DIRECTIONS FOR THIS TASK:
Take the lines from the one containing "Click the H 59.12 high price readout" through the end of the material and write them out exactly, omitting pictures.

EXERCISE DATA:
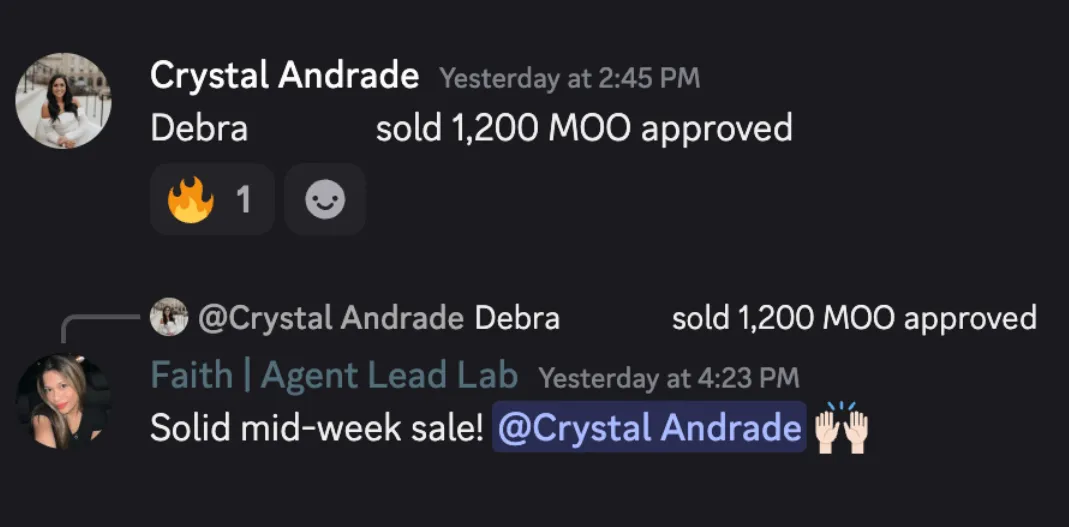Click "Debra" in the reply preview line
The image size is (1069, 527).
tap(516, 319)
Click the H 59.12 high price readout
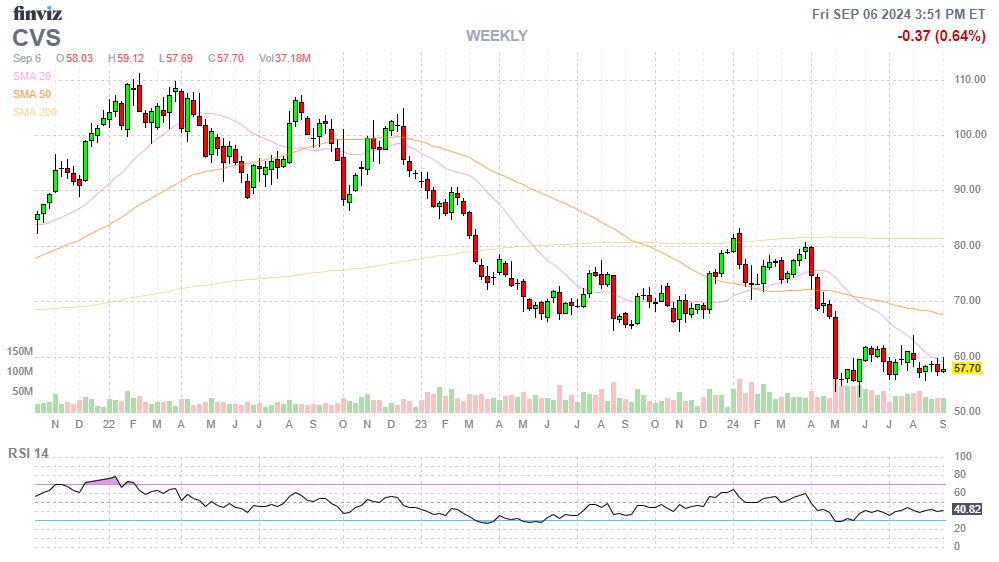999x562 pixels. pos(126,59)
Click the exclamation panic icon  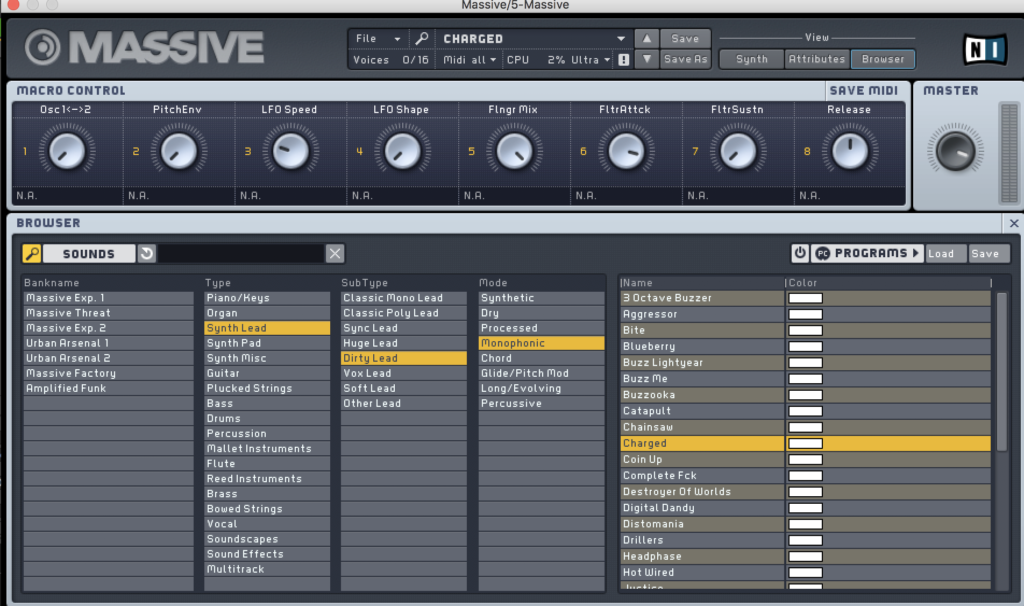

FINISHED EXERCISE:
Click the H 59.12 high price readout
999x562 pixels. pos(126,59)
Click the exclamation panic icon  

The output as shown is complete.